The constraint of "maximum five actions" is deliberate. More than five and things don't get done. Fewer than three and you're probably not looking hard enough. The sweet spot is four to five well-specified actions with clear ownership and clear verification criteria. When everything is an action item, nothing is.
Frequently Asked Questions
What should a weekly marketing performance review include?
A strong weekly review needs six components: an Executive Pulse (one-sentence summary), a Scorecard (5-7 metrics vs. targets and trailing averages), a Loop Review (verification of last week's actions), Flags and Observations (things to watch but not act on), Proposed Actions (3-5 categorised next steps), and a Look-Ahead (upcoming events that might affect performance). The critical piece most reviews miss is the Loop Review — without it, you diagnose but never verify.
How do you track whether campaign optimizations actually worked?
Every proposed action gets reviewed in the following week's Loop Review section. Execute actions are verified as done or not done, with results measured. Test actions are evaluated against the hypothesis and success criteria defined when they were proposed. Monitor actions are checked against their trigger thresholds. This creates a feedback loop where you're not just making changes — you're learning which changes produce results.
What is a closed-loop marketing review process?
A closed-loop review is one where every recommendation is tracked through to execution and verification. The cycle runs: Review (diagnose) to Propose (recommend actions) to Approve (team validates) to Execute (changes made) to Verify (check results in next review). The loop closes when verification insights feed back into the next review cycle. Most review processes are open-loop — they recommend but never verify.
How often should you review Google Ads and Meta campaign performance?
Weekly is the right cadence for strategic reviews — it's frequent enough to catch issues before they compound, but not so frequent that you're reacting to noise. Daily pacing checks (automated, quick, spend-focused) complement the weekly review by catching spend anomalies in real time. Monthly reviews serve a different purpose: they're for trend analysis and strategic shifts that aren't visible at the weekly level.
What is the difference between a marketing report and a marketing review?
A report presents data — here's what happened. A review interprets data and drives action — here's what happened, why it happened, what we should do about it, and how we'll verify it worked. Reports are backward-looking documents. Reviews are forward-looking decision-making sessions. The Closed-Loop Review adds a third dimension: it's also learning-oriented, building institutional memory about which actions produce which results.
How do AI tools help with weekly marketing reviews?
AI accelerates three parts of the review process: data collection (pulling live metrics from Google Ads and Meta APIs instead of manual exports), pattern detection (flagging anomalies and running archetype-specific diagnostic trees), and action proposal (suggesting categorised next steps based on the diagnosis). The Loop Review — verifying whether past actions worked and interpreting causation — still requires human judgment. AI makes the review faster and more thorough, but doesn't replace the decision-maker.
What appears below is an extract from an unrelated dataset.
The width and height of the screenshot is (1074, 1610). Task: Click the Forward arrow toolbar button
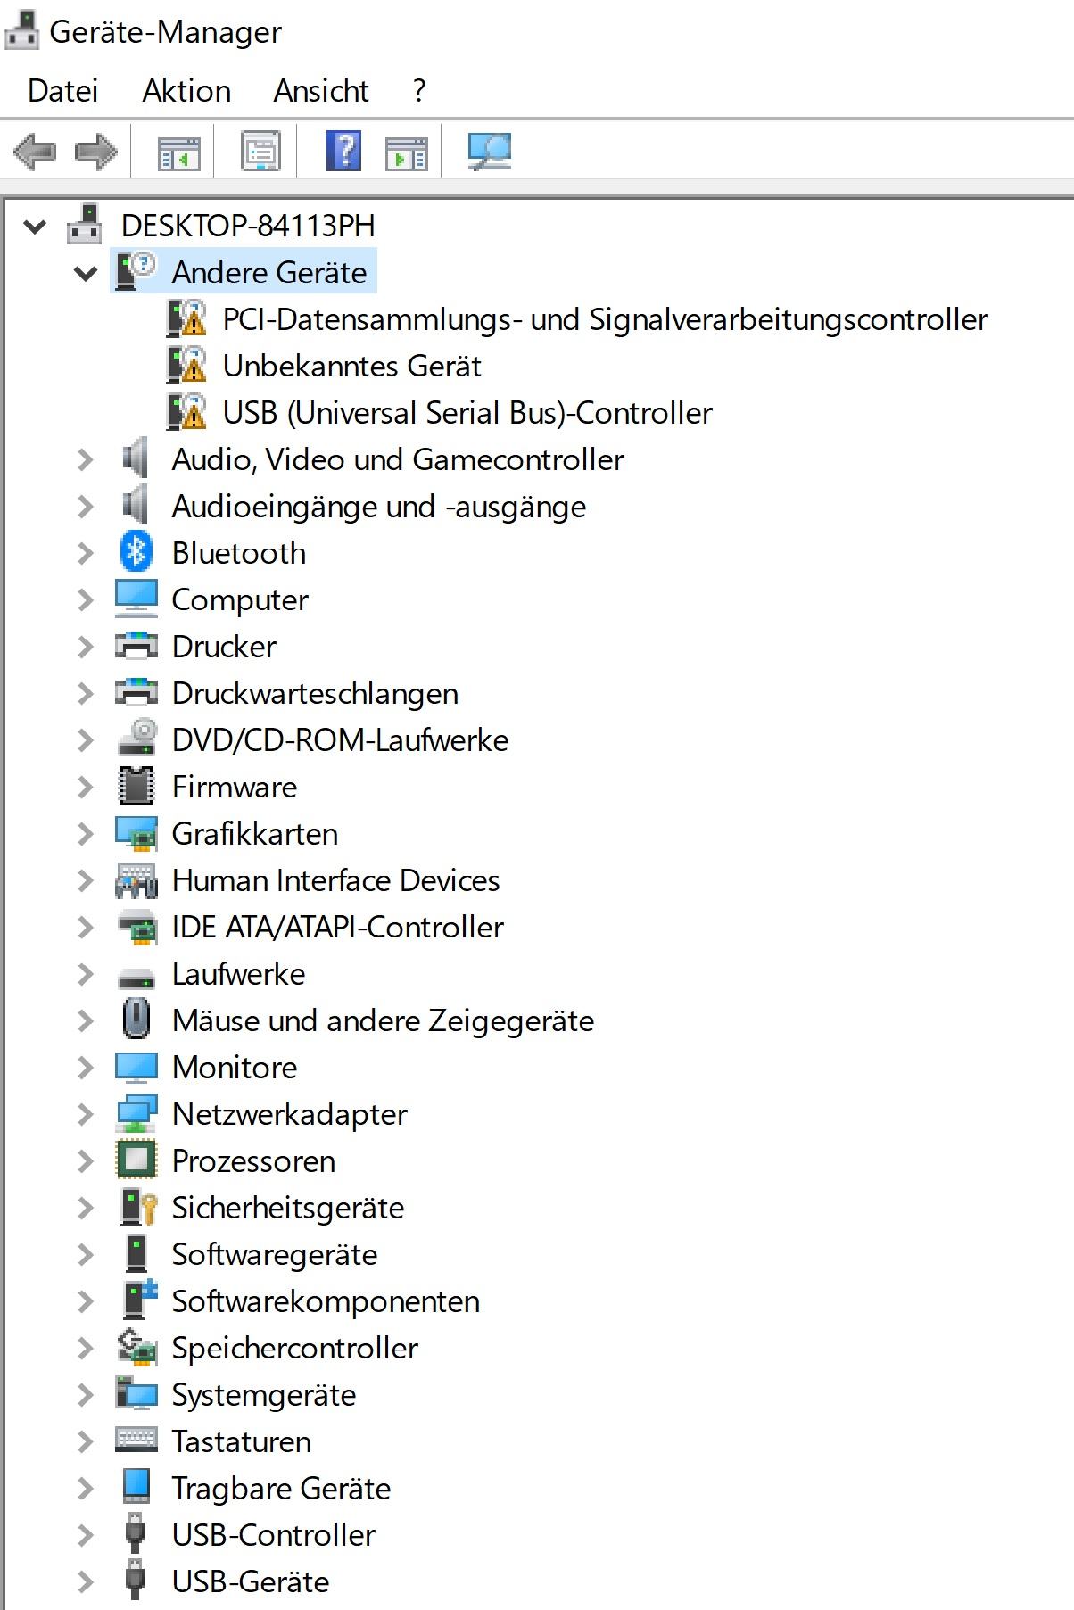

What metrics should be in a weekly marketing performance scorecard?
The specific metrics depend on the client archetype. Lead gen: leads, CPL, conversion rate, spend vs. budget, lead quality score. Ecommerce: revenue, ROAS, conversion rate, AOV, spend vs. budget. B2B SaaS: MQLs, cost per MQL, pipeline value, demo bookings. Every scorecard should compare metrics against two benchmarks — the target (where you want to be) and the trailing 4-week average (what's normal for this account). That dual comparison prevents both complacency and false alarms.